History of Chinese Calligraphy – Modern Period: Development of Chinese Calligraphy During Qing Dynasty

The Qing Dynasty (清朝/Qing Chao/Ch’ing Ch’ao): From Prosperity to Ruin

As had been so often the case in Chinese History, the Ming Dynasty fell victim to increasingly calcified politcal systems and fragmenting power structures. Following a series of military defeats, the last Ming Emperor took his own life, leaving the incumbent Manchu forces to assert complete dominance over China in 1662. The next three hundred years would see the Manchu, at the head of the Qing Dynasty, rule in a fashion not unlike that of previous dynasties. Nevertheless, strict political control was the norm as the ethnically separate Manchu struggled to keep a stranglehold on what was essentially a captured territory.

While the political and social climate of the late Ming and early Qing share many similarities, factors both interior and exterior would lead to incredible strife in the dynasty’s later years. With the world rapidly changing around it, China would be confronted with situtations that its historically inward-looking perspective would struggle to adequately address. In essence, reliance on the historical successes of the Chinese administrative and political systems, as well as on increasingly antiquated technologies, left the Qing ill-prepared for a modernizing world.

The final years of the Qing were typified by intense armed conflicts, each of which saw China, and the Manchu rule itself, lose face. The Taiping Rebellion lasted almost a decade and a half, and resulted in the second largest number of casualties due to any single armed conflict in history, second only to World War II. The rebellion, headed by a megalomanical heterodox Christian convert, forced the Qing dynasty to seek aid from both France and England. This aid, however, came at the cost of forcing open the Chinese markets to unprecedented foreign exploitation. Later, China would be defeated by the English and Japanese, as well as continuously losing ground to the advanced maritime trading networks of the numerous maritime Western empires.

The Qing Dynasty would finally fall to the republican Xinhai Rebellion in 1912. Motivated by the incredible corruption and international ineffectiveness of the regime, a modern revolutionary movement formed with the goal of creating a republican state. The Qing establishment, already exhausted from almost a century of internal and external strife, succumbed an abdicated to the revolutionaries after less than half a year.

Early Ming Dynasty Calligraphy and Art: Dealing with Dynastic Change

While the Qing would end in defeat, it must be recalled that at its outset it was itself a conqueror. In the early Qing, survivors of the Ming royal family and those loyal to them were sought out as political rivals. Moreover, the Qing went to great lengths to quash political dissent, especially any sentiments that sought to recover the defeated regime. Nevertheless, it was possible for the amateur artist to create works that obliquely suggested a dissatisfaction with the present and a longing for the past. The calligraphy of Fu Shan (傅山) is a good example of this. Fu Shan deliberately eschewed the refinement of courtly aesthetic sensibilities and, in so doing, rejected the idea of accommodating the new regime. Less ambitious nobles found other avenues: while commemorating the Ming was definitely not permitted, the works of ancient China could be copied or emulated in order to assert ownership of a deep cultural tradition.
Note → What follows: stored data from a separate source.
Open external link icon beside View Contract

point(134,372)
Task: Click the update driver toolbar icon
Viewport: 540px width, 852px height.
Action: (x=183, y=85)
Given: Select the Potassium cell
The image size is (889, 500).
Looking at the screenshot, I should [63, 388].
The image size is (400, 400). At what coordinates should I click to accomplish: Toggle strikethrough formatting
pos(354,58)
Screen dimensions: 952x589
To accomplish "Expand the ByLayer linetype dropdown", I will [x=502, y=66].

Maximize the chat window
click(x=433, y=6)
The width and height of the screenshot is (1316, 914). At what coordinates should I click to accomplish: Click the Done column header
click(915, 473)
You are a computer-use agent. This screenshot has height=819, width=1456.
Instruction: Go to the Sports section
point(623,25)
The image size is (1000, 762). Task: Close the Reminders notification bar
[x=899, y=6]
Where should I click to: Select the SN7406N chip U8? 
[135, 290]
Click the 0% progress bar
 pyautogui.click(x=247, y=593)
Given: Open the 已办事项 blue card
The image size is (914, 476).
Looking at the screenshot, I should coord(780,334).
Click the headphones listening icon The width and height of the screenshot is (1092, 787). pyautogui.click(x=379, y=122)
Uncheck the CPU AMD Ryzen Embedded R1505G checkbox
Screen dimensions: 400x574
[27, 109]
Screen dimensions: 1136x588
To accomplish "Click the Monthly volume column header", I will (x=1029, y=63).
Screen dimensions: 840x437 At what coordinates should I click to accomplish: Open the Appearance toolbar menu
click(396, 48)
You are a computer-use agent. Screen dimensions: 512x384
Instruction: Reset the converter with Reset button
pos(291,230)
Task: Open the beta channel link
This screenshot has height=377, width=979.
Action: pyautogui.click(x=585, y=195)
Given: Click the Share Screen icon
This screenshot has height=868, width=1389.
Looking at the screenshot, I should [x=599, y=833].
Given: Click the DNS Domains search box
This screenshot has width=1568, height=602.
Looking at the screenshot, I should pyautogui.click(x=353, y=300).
The Popularization of Calligraphy During Qing Dynasty – Elite Scholars versus Professionals

The theories of Dong Qichang were further developed in the Qing to the extent that a very definite ideological divide between the amateur and the professional arose. While courtiers and nobles of a certain standing would staunchly prefer the works of the literati class, focused as they were on the valued precedents of previous dynasties, the Qing nevertheless saw the rise of a surprisingly prosperous community of professional artists. By the late 17th century, artists such as Zheng Xie and Luo Ping were able to fetch very high prices, likely from the very scholars and officials who publically condemned ‘professional’ works. Added to this, an unprecedented production and distribution of painting and calligraphy manuals meant that the number of people versed in the traditional motifs and methods of the Chinese literati arts reached unparalleled heights. Indeed, it is probably a function of this popularization and promulgation of previously elite aesthetics that made the elites themselves so dogmatic in their pursuit of the ‘amateur’.